Jak papierowe statki po kałużach ulic
Czy pamiętasz czasy, kiedy wyły psy?
Michael Jackson Biały. Rocky w telewizji.
Dom był tylko stacją. W kąt rzucony plecak.
Zupa obowiązkiem. I teleport w świat.
Dziś chciałbym tam wrócić.
Zszywaliśmy kieszenie swoich własnych kurtek,
żeby mieć odwagę trzymać się za ręce.
Byliśmy jak radia, mając tylko głosy.
Chciałem, by naszymi imionami zwali huragany.
Potem nadjechał pociąg.
Gdy graliśmy w wojnę, strzelając z patyków,
każdy przed kolejnym życiem liczył do dziesięciu.
Gdybym mógł ponownie wspomnienia odkopać,
przegrałbym świadomie, nie wzniecając liczb.
Dziś chciałbym tam być.
Innym razem dwójka pogrywała w tchórza.
Stanęli na torach. Słońce było z boku.
Ten, co przeżył, dostał takiej febry,
że płakały na nim nawet tatuaże.
Dziś chciałbym tam przegrać.
Teraz nawet utonąć trzeba umieć z klasą.
To nie takie łatwe, jak się widzi z brzegu.
Lecz kiedy się uda, kiedy nic już nie masz,
to i bose stopy nie poczują szkieł.
Nie chcę stać na brzegu.
Potem nadszedł czas, kiedy radość znajdywałem już jedynie w spaniu.
Przykry obowiązek wstania i straszna biel światła.
Kiedy dzień zaglądał przez dachowe okno
w odruchu wymiotnym przykrywałem twarz.
Komiksowe wilkołaki wyją do księżyca.
Te inne, prawdziwe, jedynie do słońca.
Jak ja wyglądałem?
Wyogromniały od padliny roztopionej świecy.

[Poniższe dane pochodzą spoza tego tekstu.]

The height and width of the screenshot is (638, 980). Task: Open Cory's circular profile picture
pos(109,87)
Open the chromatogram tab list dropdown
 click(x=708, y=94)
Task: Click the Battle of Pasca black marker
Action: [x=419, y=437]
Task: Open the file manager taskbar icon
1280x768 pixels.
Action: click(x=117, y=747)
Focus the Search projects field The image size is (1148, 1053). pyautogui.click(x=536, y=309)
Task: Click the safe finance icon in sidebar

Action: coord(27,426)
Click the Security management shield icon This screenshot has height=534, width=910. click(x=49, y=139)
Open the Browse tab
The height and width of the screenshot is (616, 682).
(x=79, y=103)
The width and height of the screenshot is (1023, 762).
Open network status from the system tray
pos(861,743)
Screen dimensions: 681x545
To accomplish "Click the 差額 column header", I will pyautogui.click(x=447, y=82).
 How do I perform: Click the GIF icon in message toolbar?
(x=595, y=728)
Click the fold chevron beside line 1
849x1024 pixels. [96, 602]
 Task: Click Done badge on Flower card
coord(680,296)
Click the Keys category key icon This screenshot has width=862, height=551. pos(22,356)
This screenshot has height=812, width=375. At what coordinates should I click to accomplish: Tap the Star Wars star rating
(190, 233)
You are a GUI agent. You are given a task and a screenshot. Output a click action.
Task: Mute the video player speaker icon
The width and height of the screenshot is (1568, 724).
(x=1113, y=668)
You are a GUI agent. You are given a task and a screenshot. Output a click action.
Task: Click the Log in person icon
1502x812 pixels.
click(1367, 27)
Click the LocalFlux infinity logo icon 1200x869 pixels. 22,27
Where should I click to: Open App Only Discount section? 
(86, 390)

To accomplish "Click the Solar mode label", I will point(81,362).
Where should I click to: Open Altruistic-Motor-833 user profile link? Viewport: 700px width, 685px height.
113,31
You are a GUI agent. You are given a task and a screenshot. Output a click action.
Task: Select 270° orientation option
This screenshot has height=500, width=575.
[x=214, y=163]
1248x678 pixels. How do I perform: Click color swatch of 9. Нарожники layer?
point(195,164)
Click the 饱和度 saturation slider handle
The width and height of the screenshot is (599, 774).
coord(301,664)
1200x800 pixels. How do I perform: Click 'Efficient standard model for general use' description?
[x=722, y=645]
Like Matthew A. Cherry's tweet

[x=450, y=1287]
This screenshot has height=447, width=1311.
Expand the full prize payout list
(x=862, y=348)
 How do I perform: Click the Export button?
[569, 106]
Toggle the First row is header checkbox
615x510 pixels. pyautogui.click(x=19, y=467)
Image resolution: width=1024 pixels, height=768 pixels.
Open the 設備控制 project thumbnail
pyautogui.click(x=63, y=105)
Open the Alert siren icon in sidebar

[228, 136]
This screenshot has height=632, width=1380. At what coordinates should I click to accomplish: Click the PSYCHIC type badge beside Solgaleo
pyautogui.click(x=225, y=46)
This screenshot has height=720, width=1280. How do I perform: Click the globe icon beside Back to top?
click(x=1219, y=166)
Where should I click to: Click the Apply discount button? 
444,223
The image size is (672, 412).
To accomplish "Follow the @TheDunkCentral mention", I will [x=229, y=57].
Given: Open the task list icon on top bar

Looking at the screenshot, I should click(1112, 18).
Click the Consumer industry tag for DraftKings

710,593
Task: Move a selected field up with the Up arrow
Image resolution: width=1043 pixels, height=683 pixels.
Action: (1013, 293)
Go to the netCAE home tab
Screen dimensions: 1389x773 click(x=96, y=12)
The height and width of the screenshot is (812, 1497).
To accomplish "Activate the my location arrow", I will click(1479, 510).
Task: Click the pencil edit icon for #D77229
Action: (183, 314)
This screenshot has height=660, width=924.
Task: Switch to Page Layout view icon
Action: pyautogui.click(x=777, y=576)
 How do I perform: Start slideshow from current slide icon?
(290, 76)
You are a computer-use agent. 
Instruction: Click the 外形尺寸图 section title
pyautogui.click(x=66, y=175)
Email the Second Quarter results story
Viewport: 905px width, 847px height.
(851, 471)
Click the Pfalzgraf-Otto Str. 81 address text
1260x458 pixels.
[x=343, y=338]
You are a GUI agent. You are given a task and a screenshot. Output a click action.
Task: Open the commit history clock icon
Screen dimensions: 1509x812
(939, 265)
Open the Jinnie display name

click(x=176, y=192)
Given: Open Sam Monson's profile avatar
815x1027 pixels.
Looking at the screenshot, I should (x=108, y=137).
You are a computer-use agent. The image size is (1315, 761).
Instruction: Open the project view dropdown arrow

Zwyczajny telefon z baterią pięć procent.
Gdyby mi zostały trzy minuty życia, to bym nawet nie wstał.
Nie poszedł do kuchni.
Dziś nie uzurpuję sobie prawa do niczego poza zlepkiem myśli.
Nawet jeśli kiczem, to kiczem prywatnym.
Tkanym tymi dłońmi, rzyganym z tych myśli.
Czasem trzeba się odważyć zdmuchnąć własną świecę.
King kiedyś napisał, że człowiekowi najtrudniej jest oszukać siebie o trzeciej nad ranem
Więc następnym razem, kiedy będziesz lepić małe, żółte kartki.
Jedną, zamiast drzwi lodówki, ozdób moją twarz.
Napisz: Tylko martwe głosy dobrze się sprzedają.